Device Problem Patient-Device Incompatibility (2682)

Patient Problems Rash (2033); Skin Irritation (2076)

Event Date 05/29/2020

Event Type  Injury  

Event Description

For the third application in a row, dexcom sensor adhesive has resulted in a rash.It doesn't hurt or itch, but when i remove the sensor at the end of its 10-day life the rash is obvious.I have raised red bumps and some flat red scaly areas.The rashes from the first two sensors look like they may leave scars; 20 days and 10 days after removal the red bumps are still visible.The three sensors came from two different boxes.I have never had an adhesive rash before these last three and have always applied sensors in a rotation on my upper abdomen, cleaned well with alcohol before application.I notified dexcom via chat today and they took a report.Attached file shows the rash beneath the sensor i removed today; below the rash is a new sensor for scale.Fda safety report id# (b)(4).

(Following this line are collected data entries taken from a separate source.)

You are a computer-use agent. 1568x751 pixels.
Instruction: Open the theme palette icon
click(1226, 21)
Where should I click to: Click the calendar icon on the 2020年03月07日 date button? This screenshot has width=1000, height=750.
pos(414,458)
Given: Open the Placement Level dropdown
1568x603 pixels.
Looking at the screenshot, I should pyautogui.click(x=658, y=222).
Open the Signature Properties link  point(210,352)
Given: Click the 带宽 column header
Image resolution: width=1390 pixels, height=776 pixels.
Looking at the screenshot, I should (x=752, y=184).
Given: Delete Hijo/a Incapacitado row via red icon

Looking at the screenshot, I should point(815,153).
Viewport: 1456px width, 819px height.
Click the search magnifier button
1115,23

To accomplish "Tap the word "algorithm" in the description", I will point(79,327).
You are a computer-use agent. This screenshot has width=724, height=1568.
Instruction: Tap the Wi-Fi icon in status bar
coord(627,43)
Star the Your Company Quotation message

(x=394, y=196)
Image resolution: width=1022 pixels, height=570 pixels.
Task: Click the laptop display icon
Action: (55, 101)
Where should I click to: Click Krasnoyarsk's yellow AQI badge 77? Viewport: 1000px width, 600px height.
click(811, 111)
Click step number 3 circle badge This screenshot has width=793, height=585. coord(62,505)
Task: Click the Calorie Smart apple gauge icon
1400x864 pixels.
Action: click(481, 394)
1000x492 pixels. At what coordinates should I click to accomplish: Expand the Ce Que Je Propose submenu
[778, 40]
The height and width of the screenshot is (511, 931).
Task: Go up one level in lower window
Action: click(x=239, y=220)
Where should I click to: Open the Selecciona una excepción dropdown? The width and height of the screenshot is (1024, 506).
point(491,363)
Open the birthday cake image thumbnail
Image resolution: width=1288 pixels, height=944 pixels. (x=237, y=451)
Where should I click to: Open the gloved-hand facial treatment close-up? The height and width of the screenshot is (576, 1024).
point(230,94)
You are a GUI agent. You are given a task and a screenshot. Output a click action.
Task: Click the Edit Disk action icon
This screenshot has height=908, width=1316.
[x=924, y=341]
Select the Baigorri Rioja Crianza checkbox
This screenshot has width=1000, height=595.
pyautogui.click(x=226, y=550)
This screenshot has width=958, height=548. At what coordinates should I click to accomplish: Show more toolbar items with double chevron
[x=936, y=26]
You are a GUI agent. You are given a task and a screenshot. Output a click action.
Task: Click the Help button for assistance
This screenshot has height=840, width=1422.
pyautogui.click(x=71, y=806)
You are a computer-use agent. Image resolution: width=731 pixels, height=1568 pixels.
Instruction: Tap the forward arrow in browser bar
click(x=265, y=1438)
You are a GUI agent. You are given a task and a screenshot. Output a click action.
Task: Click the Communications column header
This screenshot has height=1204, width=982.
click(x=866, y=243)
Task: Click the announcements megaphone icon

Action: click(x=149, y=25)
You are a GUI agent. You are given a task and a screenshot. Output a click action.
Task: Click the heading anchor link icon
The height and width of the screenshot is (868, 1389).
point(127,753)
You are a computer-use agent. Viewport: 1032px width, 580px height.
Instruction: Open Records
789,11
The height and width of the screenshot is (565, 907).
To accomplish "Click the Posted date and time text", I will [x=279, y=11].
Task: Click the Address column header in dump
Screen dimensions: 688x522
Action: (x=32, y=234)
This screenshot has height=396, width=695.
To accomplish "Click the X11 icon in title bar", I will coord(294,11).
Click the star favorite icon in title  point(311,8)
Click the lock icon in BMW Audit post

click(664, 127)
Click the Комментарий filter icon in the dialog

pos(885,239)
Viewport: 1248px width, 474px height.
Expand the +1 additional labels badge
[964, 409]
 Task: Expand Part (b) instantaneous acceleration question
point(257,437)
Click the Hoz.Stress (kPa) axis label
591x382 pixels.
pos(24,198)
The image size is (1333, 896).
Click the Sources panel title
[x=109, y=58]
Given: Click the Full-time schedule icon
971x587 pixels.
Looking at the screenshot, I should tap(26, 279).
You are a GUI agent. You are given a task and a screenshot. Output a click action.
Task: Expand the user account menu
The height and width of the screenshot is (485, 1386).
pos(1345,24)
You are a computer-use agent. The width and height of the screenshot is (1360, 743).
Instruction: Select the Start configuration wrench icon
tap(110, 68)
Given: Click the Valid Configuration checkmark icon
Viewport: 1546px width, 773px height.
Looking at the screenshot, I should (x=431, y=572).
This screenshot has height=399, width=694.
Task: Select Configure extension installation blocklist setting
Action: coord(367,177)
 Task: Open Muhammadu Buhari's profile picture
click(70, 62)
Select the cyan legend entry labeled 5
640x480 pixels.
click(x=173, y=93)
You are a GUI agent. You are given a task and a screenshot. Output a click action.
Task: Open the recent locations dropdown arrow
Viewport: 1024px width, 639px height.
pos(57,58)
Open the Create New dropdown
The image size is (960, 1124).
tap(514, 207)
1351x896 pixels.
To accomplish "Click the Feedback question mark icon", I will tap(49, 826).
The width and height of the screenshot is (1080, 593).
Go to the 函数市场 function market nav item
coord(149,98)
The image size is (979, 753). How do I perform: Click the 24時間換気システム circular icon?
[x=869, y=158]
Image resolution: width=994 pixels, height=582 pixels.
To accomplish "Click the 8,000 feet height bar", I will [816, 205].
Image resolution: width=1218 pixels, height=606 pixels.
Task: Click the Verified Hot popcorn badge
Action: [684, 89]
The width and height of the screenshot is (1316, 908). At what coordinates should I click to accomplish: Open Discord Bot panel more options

• Brand Name: DEXCOM SENSOR
• Type of Device: SENSOR, GLUCOSE, INVASIVE
• Manufacturer (Section D): DEXCOM, INC.
• MDR Report Key: 10114244
• MDR Text Key: 194042826
• Report Number: MW5094804
• Device Sequence Number: 2
• Product Code: MDS
• Combination Product (y/n): N
• Reporter Country Code: US
• Number of Events Reported: 1
• Summary Report (Y/N): N
• Report Source: Voluntary
• Reporter Occupation: Patient
• Type of Report: Initial
• Report Date: 05/29/2020
• 4 Devices were Involved in the Event: 1 2 3 4

1 Patient was Involved in the Event

• Date FDA Received: 06/02/2020
• Is this an Adverse Event Report?: Yes
• Is this a Product Problem Report?: Yes
• Device Operator: No Information
• Was Device Evaluated by Manufacturer?: No Information
• Type of Device Usage: N
• Patient Sequence Number: 1
• Patient Age: 48 YR
• Patient Weight: 82